*Goal of the exercise:* Could you edit the items below so that every "computer-use agent" reads "screen-control agent" and nothing else changes?
** BEGIN Source records **
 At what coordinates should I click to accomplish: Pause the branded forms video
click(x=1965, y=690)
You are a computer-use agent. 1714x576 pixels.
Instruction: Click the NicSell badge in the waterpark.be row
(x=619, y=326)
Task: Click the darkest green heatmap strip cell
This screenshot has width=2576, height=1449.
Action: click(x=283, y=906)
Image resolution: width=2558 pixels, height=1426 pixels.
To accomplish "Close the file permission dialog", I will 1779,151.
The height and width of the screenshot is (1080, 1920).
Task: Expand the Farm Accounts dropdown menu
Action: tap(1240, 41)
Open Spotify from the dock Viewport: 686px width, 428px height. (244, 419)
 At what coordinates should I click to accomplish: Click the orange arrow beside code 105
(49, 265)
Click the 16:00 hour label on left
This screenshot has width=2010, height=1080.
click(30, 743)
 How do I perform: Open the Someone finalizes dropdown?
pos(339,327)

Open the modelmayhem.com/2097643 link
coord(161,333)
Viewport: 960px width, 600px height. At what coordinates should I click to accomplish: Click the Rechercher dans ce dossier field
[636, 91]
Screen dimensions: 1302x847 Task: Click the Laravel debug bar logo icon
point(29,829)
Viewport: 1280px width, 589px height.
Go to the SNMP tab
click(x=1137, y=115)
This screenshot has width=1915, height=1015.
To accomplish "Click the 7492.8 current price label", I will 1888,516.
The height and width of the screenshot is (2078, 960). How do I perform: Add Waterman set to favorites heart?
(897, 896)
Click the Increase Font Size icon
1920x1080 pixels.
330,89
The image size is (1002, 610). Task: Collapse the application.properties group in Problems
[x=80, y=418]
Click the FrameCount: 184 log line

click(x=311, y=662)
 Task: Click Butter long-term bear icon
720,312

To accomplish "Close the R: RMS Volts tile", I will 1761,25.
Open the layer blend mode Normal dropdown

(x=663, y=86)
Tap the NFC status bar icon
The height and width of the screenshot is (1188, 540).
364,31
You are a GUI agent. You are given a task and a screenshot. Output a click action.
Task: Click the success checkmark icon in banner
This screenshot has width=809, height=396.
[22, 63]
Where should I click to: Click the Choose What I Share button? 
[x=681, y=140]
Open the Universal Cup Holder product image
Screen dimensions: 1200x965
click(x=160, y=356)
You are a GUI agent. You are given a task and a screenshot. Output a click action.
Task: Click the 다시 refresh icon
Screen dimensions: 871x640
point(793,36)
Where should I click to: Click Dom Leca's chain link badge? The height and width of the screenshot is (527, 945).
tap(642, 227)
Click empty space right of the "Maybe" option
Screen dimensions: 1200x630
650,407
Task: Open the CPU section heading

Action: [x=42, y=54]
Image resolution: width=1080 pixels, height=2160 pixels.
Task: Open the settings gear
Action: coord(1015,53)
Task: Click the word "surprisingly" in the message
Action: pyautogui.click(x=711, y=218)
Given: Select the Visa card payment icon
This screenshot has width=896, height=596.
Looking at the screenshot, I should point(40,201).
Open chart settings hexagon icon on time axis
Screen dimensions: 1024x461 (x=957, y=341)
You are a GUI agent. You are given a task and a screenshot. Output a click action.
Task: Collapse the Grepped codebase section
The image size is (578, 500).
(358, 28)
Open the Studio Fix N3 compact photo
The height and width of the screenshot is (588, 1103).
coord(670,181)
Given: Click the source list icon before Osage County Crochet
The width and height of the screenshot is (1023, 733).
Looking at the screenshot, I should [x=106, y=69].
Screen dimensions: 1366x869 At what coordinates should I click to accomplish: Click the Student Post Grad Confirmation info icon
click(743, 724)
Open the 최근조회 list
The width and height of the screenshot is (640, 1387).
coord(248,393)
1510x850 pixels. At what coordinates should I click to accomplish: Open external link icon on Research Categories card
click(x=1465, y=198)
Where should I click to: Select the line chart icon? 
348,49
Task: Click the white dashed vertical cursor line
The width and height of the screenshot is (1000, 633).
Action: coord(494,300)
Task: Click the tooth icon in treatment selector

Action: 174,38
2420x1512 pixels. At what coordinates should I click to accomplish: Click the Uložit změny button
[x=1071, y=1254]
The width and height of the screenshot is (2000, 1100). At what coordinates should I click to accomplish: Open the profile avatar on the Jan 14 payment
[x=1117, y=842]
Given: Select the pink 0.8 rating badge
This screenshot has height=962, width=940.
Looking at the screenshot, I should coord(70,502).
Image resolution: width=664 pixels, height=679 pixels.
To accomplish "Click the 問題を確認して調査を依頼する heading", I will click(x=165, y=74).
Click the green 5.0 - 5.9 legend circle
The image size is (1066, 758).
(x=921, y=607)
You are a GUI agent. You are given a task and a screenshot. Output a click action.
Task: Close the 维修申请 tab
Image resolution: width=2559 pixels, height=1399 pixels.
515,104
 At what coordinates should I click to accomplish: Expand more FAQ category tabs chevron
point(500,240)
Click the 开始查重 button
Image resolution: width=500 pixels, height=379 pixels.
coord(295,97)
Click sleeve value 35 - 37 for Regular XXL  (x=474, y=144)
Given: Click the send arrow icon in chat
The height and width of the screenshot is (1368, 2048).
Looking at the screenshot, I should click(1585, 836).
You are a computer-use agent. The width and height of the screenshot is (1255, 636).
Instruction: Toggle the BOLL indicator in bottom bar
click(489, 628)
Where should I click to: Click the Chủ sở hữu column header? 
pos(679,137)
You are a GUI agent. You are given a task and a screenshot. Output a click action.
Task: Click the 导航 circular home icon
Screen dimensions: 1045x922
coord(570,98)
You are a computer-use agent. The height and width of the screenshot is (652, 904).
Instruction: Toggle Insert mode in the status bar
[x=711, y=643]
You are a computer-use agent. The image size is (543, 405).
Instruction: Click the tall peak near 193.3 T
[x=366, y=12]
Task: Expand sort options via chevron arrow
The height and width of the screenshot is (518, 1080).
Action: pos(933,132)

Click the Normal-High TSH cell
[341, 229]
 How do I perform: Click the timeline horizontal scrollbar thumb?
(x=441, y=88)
** END Source records **
*Reply:*
 At what coordinates should I click to accomplish: Pause the branded forms video
click(x=1965, y=690)
You are a screen-control agent. 1714x576 pixels.
Instruction: Click the NicSell badge in the waterpark.be row
(x=619, y=326)
Task: Click the darkest green heatmap strip cell
This screenshot has width=2576, height=1449.
Action: click(x=283, y=906)
Image resolution: width=2558 pixels, height=1426 pixels.
To accomplish "Close the file permission dialog", I will 1779,151.
The height and width of the screenshot is (1080, 1920).
Task: Expand the Farm Accounts dropdown menu
Action: tap(1240, 41)
Open Spotify from the dock Viewport: 686px width, 428px height. (244, 419)
 At what coordinates should I click to accomplish: Click the orange arrow beside code 105
(49, 265)
Click the 16:00 hour label on left
This screenshot has width=2010, height=1080.
click(30, 743)
 How do I perform: Open the Someone finalizes dropdown?
pos(339,327)

Open the modelmayhem.com/2097643 link
coord(161,333)
Viewport: 960px width, 600px height. At what coordinates should I click to accomplish: Click the Rechercher dans ce dossier field
[636, 91]
Screen dimensions: 1302x847 Task: Click the Laravel debug bar logo icon
point(29,829)
Viewport: 1280px width, 589px height.
Go to the SNMP tab
click(x=1137, y=115)
This screenshot has width=1915, height=1015.
To accomplish "Click the 7492.8 current price label", I will 1888,516.
The height and width of the screenshot is (2078, 960). How do I perform: Add Waterman set to favorites heart?
(897, 896)
Click the Increase Font Size icon
1920x1080 pixels.
330,89
The image size is (1002, 610). Task: Collapse the application.properties group in Problems
[x=80, y=418]
Click the FrameCount: 184 log line

click(x=311, y=662)
 Task: Click Butter long-term bear icon
720,312

To accomplish "Close the R: RMS Volts tile", I will 1761,25.
Open the layer blend mode Normal dropdown

(x=663, y=86)
Tap the NFC status bar icon
The height and width of the screenshot is (1188, 540).
364,31
You are a GUI agent. You are given a task and a screenshot. Output a click action.
Task: Click the success checkmark icon in banner
This screenshot has width=809, height=396.
[22, 63]
Where should I click to: Click the Choose What I Share button? 
[x=681, y=140]
Open the Universal Cup Holder product image
Screen dimensions: 1200x965
click(x=160, y=356)
You are a GUI agent. You are given a task and a screenshot. Output a click action.
Task: Click the 다시 refresh icon
Screen dimensions: 871x640
point(793,36)
Where should I click to: Click Dom Leca's chain link badge? The height and width of the screenshot is (527, 945).
tap(642, 227)
Click empty space right of the "Maybe" option
Screen dimensions: 1200x630
650,407
Task: Open the CPU section heading

Action: [x=42, y=54]
Image resolution: width=1080 pixels, height=2160 pixels.
Task: Open the settings gear
Action: coord(1015,53)
Task: Click the word "surprisingly" in the message
Action: pyautogui.click(x=711, y=218)
Given: Select the Visa card payment icon
This screenshot has width=896, height=596.
Looking at the screenshot, I should point(40,201).
Open chart settings hexagon icon on time axis
Screen dimensions: 1024x461 (x=957, y=341)
You are a GUI agent. You are given a task and a screenshot. Output a click action.
Task: Collapse the Grepped codebase section
The image size is (578, 500).
(358, 28)
Open the Studio Fix N3 compact photo
The height and width of the screenshot is (588, 1103).
coord(670,181)
Given: Click the source list icon before Osage County Crochet
The width and height of the screenshot is (1023, 733).
Looking at the screenshot, I should [x=106, y=69].
Screen dimensions: 1366x869 At what coordinates should I click to accomplish: Click the Student Post Grad Confirmation info icon
click(743, 724)
Open the 최근조회 list
The width and height of the screenshot is (640, 1387).
coord(248,393)
1510x850 pixels. At what coordinates should I click to accomplish: Open external link icon on Research Categories card
click(x=1465, y=198)
Where should I click to: Select the line chart icon? 
348,49
Task: Click the white dashed vertical cursor line
The width and height of the screenshot is (1000, 633).
Action: coord(494,300)
Task: Click the tooth icon in treatment selector

Action: 174,38
2420x1512 pixels. At what coordinates should I click to accomplish: Click the Uložit změny button
[x=1071, y=1254]
The width and height of the screenshot is (2000, 1100). At what coordinates should I click to accomplish: Open the profile avatar on the Jan 14 payment
[x=1117, y=842]
Given: Select the pink 0.8 rating badge
This screenshot has height=962, width=940.
Looking at the screenshot, I should coord(70,502).
Image resolution: width=664 pixels, height=679 pixels.
To accomplish "Click the 問題を確認して調査を依頼する heading", I will click(x=165, y=74).
Click the green 5.0 - 5.9 legend circle
The image size is (1066, 758).
(x=921, y=607)
You are a GUI agent. You are given a task and a screenshot. Output a click action.
Task: Close the 维修申请 tab
Image resolution: width=2559 pixels, height=1399 pixels.
515,104
 At what coordinates should I click to accomplish: Expand more FAQ category tabs chevron
point(500,240)
Click the 开始查重 button
Image resolution: width=500 pixels, height=379 pixels.
coord(295,97)
Click sleeve value 35 - 37 for Regular XXL  (x=474, y=144)
Given: Click the send arrow icon in chat
The height and width of the screenshot is (1368, 2048).
Looking at the screenshot, I should click(1585, 836).
You are a screen-control agent. The width and height of the screenshot is (1255, 636).
Instruction: Toggle the BOLL indicator in bottom bar
click(489, 628)
Where should I click to: Click the Chủ sở hữu column header? 
pos(679,137)
You are a GUI agent. You are given a task and a screenshot. Output a click action.
Task: Click the 导航 circular home icon
Screen dimensions: 1045x922
coord(570,98)
You are a screen-control agent. The height and width of the screenshot is (652, 904).
Instruction: Toggle Insert mode in the status bar
[x=711, y=643]
You are a screen-control agent. The image size is (543, 405).
Instruction: Click the tall peak near 193.3 T
[x=366, y=12]
Task: Expand sort options via chevron arrow
The height and width of the screenshot is (518, 1080).
Action: pos(933,132)

Click the Normal-High TSH cell
[341, 229]
 How do I perform: Click the timeline horizontal scrollbar thumb?
(x=441, y=88)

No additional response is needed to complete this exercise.